源泉徴収票の再発行には約1週間~2週間ほどかかることが一般的です。データで交付してもらえる場合は数日で受け取れることもあるでしょう。

担当者が再発行の依頼を受けてからデータ参照後に発行され、自宅に源泉徴収票が届くまで2週間ほどかかります。

新しい職場に源泉徴収票を提出する期限が決まっていたり確定申告で必要となっていたりする人は、郵送の時間も考慮して再発行の依頼をしましょう。

源泉徴収票の再発行にかかる費用

源泉徴収票の再発行にかかる費用は基本的に無料です。ただ、場合によっては数百円ほどの事務手数料や郵送料などを求められることもあります。

また、郵送で源泉徴収票の再発行を依頼しようと考えている人は、返信用封筒と切手を購入しましょう。郵送する際に同封しておくと依頼された側の負担も減り、後腐れなく終われます。

源泉徴収票が再発行できない場合やその理由

前の職場が倒産していたり、源泉徴収票の再発行を拒否されたりした場合の対応方法について解説します。

会社が倒産してしまった・連絡が取れない

会社が倒産してしまった場合は、破産管財人に問い合わせをしましょう。破産管財人とは、破産者の財産を管理・処分する人のことです。裁判所によって、破産者と利害関係のない弁護士が破産管財人として選任されます。

また、前の職場が倒産しているかは不明だが連絡がずっと取れないという人は、税務署に相談するか、給与明細で代用できないか提出先に聞いてみてください。

前の勤務先に拒否されてしまった

源泉徴収票の発行は法律で義務付けられています。義務であるにも関わらず前の職場に拒否されてしまった場合は、会社を管轄する税務署に相談しましょう。

税務署に再発行してもらえない旨を伝えることで行政指導が入ることがあります。税務署の指導により源泉徴収票を再発行してもらえるでしょう。

業務委託で発行義務がない

業務委託には源泉徴収票の発行義務がありません。業務委託の報酬は「給与所得」ではなく基本的に「事業所得」であり、給与所得を記載する「給与明細」や「源泉徴収票」は発行する義務がないためです。

よって、前の職場で業務委託として働いていた人は、源泉徴収票が発行されない可能性があります。今の職場にも業務委託だった旨を伝えましょう。

ただ、原稿料や講演料など一部の報酬に関しては、源泉徴収票の発行が義務付けられています。念のため、源泉徴収票を発行してもらえるかどうか前の職場に確認するのがおすすめです。

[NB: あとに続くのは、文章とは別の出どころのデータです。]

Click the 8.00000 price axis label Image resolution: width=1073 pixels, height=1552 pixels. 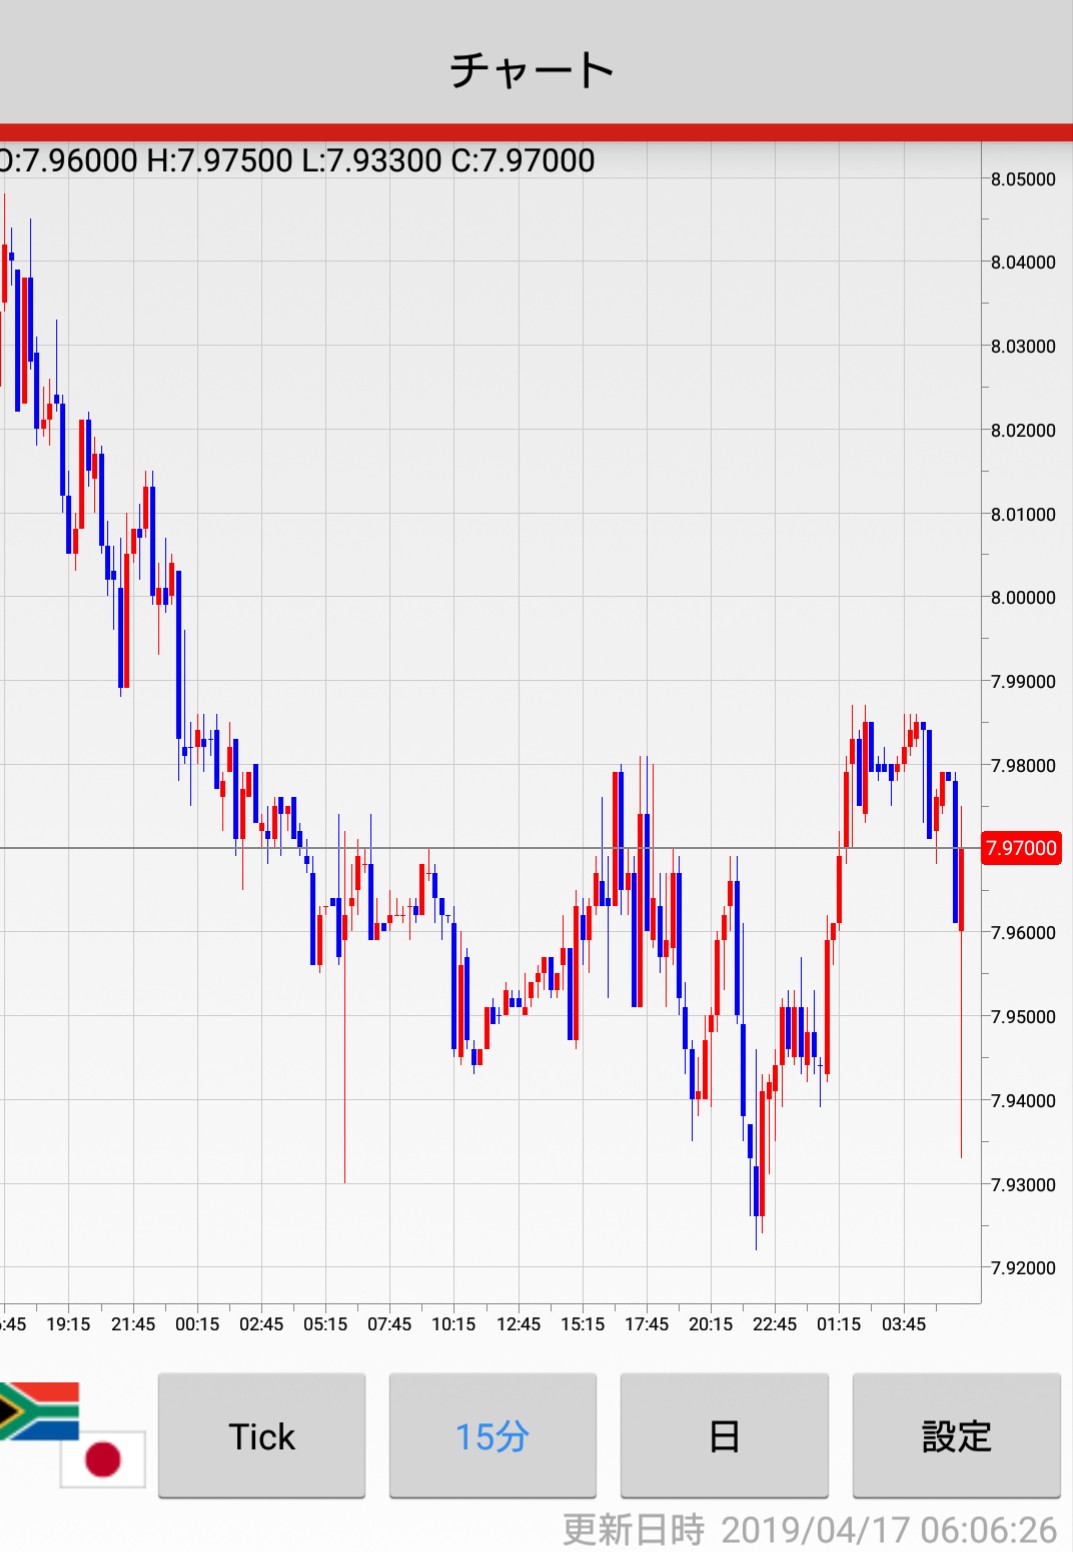coord(1023,597)
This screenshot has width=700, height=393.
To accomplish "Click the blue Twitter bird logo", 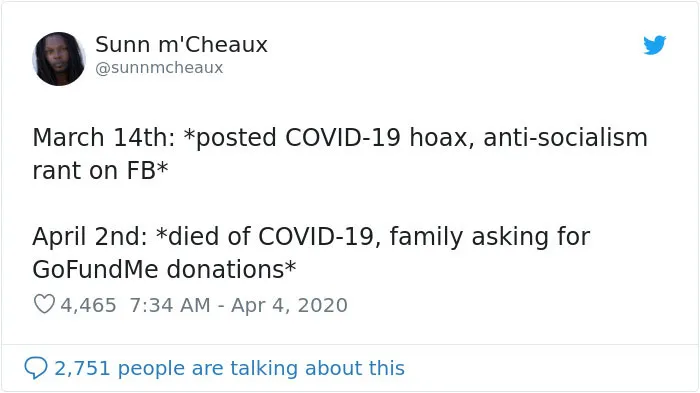I will click(x=654, y=45).
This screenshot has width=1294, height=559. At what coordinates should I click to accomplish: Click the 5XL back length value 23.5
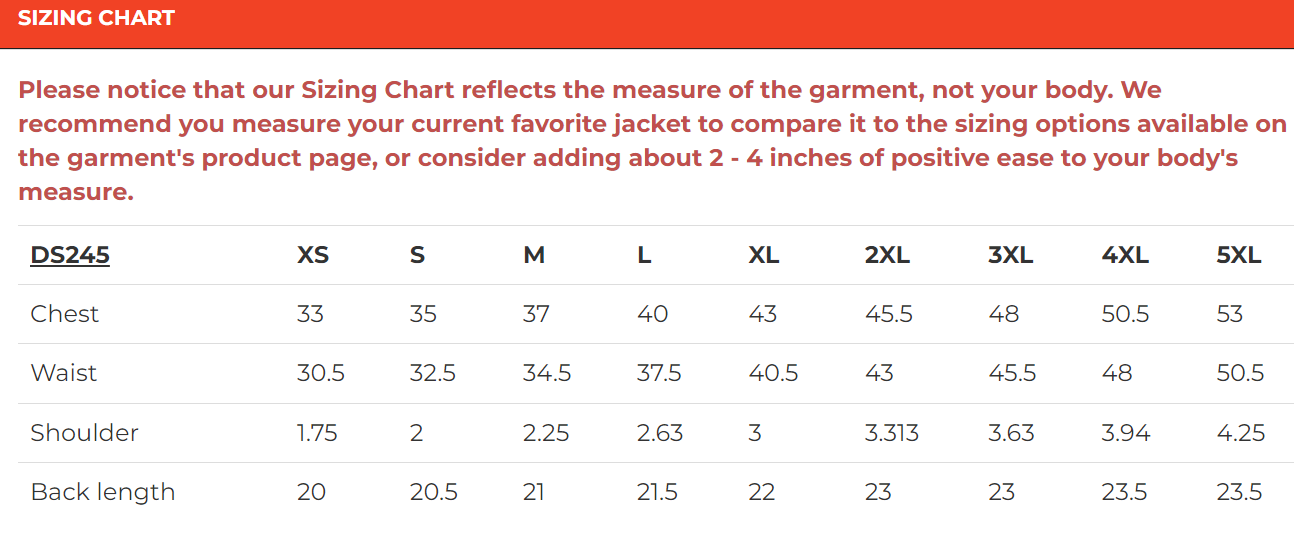pyautogui.click(x=1240, y=492)

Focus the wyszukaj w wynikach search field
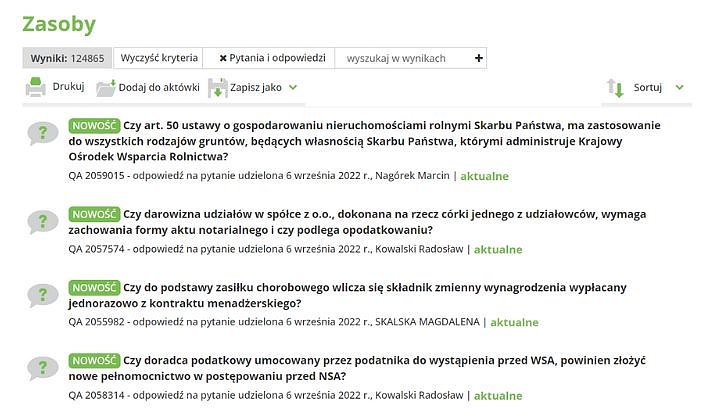click(x=403, y=58)
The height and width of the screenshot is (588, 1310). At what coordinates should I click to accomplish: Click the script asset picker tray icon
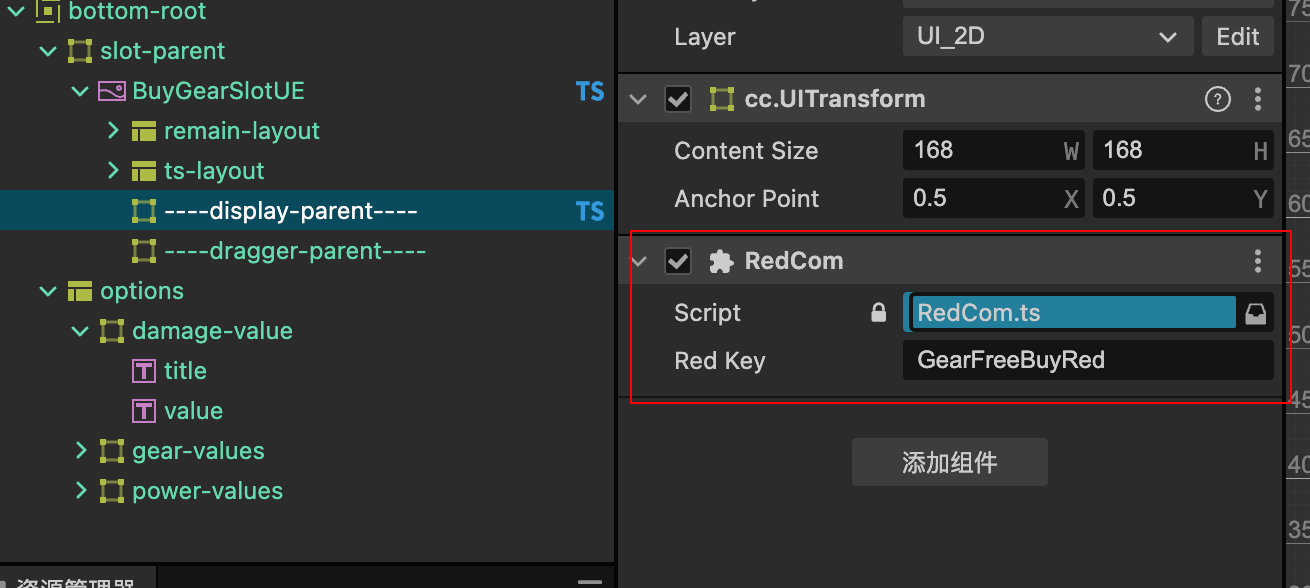pos(1256,313)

なお、業務委託から会社員として転職した人は、確定申告が必要です。年末調整をしてもらえるのは、正社員として入社した後の期間のみであるため、業務委託の「給与所得」と会社員の「給与所得」を確定申告書で合算して申告してください。

源泉徴収が必要な報酬・料金等とは|国税庁

源泉徴収票が必要になる可能性がある場面

源泉徴収票が必要となるのは、主に以下のようなケースです。

  • 転職したとき
  • 確定申告をするとき
  • ローンを申し込むとき

1つ目のケースは転職したときです。前職の源泉徴収票を新しい職場の担当者に提出することで、1年間の収入を把握でき適切に年末調整を行えるようになります。雇用形態に関係なく、パートやアルバイトの人も前職の源泉徴収票を提出してください。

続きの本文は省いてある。